In our case, there are 279 pages indexed, a reasonable number considering the fact that we have approximately 170 blog entries, around 50 different kinds of pages and about 30 tags and categories, some with several pages. On a site as big as ours most pages should be indexed, if not there is strong indication that something is not right. When the sites grow (think huge web shops or newspaper sites) it is common that not all pages are indexed. That’s OK as long as most pages are. A similar search will also give an indication of how important Google finds your site’s pages, sorted by the order of which they are displayed in the results. Normally the index page should be the first one in the list.
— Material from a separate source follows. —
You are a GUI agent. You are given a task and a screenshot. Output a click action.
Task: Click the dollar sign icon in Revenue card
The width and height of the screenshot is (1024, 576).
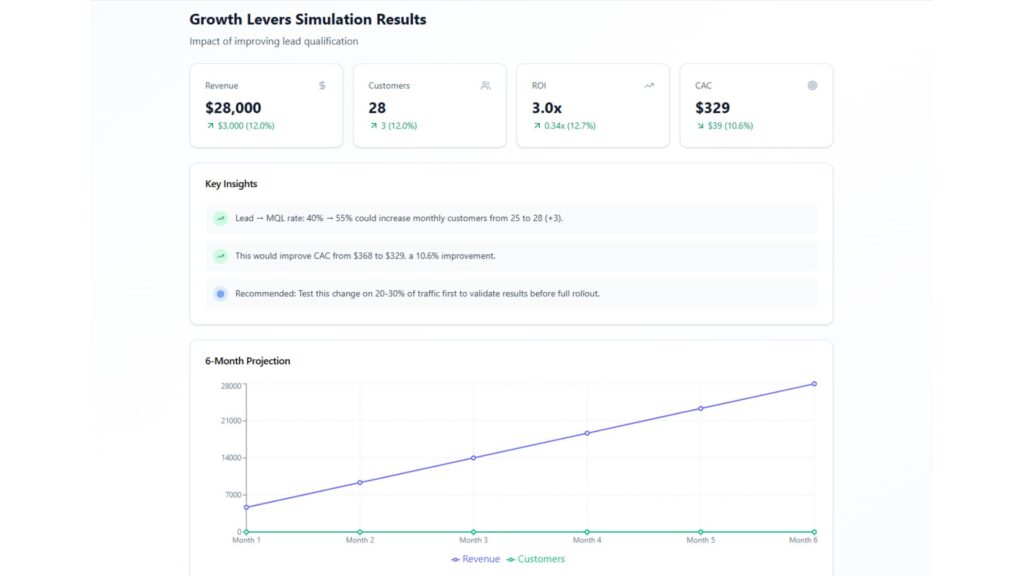[x=322, y=86]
If not, it may indicate that there are some problems with your site.
If you have a lot of pages on your site and you want to know if a specific page has been indexed, it is possible to search in the same way as above, but type the whole URL:
No Pages on the Site Are Indexed
If Google hasn’t been able to index any page at all on your site you have either an easily fixed problem at hand, or a pretty tough job to deal with.
The most common cause for this issue is that you somehow have blocked Google from visiting the site. Start by opening the source code on a page (right click and choose “Show source code”, “Show page source” or similar) and see if you can find a “robot tag” that includes “noindex”.
If you find such a tag, that is most likely the problem and you simply need to remove it. How to do that, depends on the CMS you are using.
If you can’t find that tag anywhere, the next step is to check your robots.txt-file. That you can find by typing your domain name into the address bar of your browser and adding /robots.txt. Now you want to find a line with the text: “Disallow: /”. If you find that, it means that you’re not allowing Google or other bots to visit your site. Remove “/” and the problem will be solved!
Unfortunately, if you don’t find a noindex tag or that / in robots.txt, it will get a bit more complicated. Then the issue is most probably that Google can’t find your site, or that they really don’t like it. Check that you have at least some external links to the site, or make sure to get a few so that Google can find it. Go to the Google Search Console (previously called Google Webmaster Tools) and check the manual actions report to make sure you don’t have any manual actions issued against the site. Also check that Google doesn’t indicate that they have a hard time reading your documents, and make sure you have a sitemap uploaded. If none of this helps, it might be in your best interest to get in touch with a professional search engine optimizer who can take a look at your site.
Part of the Site Is Not Indexed
Now we’re getting to the difficult part when it comes to finding and solving the problems. When part of a site is not indexed, or when seemingly random pages won’t get picked up by Google, it could indicate almost anything. Therefore, I will address a few common reasons why Google chooses not to save a number of pages.
Bad structure
One of the most common problems is that the site structure, the internal links and menus, are poorly built. Either due to there being so many links in the menus that Google can’t spider them all, or due to there being important parts of the main menus missing, so the robot has to enter through back doors. Make sure you have a clear and hierarchical structure for your content. This becomes more important the bigger your site gets.
Internal duplicate content
Having several pages with the same or similar content is something Google does not like. This problem may be due to having many similar products, or to a technical error creating copies of pages by, for example, adding parameters or session IDs. The solution to this is to create unique pages, or to use canonical tags if it is due to a technical problem.
External duplicate content
If much of your content also can be found on other sites (you might use the same supplier, or perhaps someone has copied your content) it is common for Google to choose to only index pages belonging to one site. In this case the solution is to create content that only can be found on your site.
Thin content
When Google comes across a site with many pages, but with not much good information, it sometimes chooses to skip that site. In that case, create more interesting content.
Not enough links
If your site doesn’t have enough links, there is a possibility that Google won’t find your site interesting enough to spider through all pages. That can be solved by getting more relevant links.
Too many/spammy links
If you have a lot of bad links, Google might see that as a negative signal, therefore choosing not to show these pages. Solve this by removing bad links, or worst-case scenario – use the Disavow Tool.
Too many ads
If Google comes across a site that has a lot of ads, especially if it is placed “above the fold”, there is the possibility that they will remove those kinds of pages from their index. Make sure that it is your own unique content that takes up the most space on the page, not ads.
There are several other things that can cause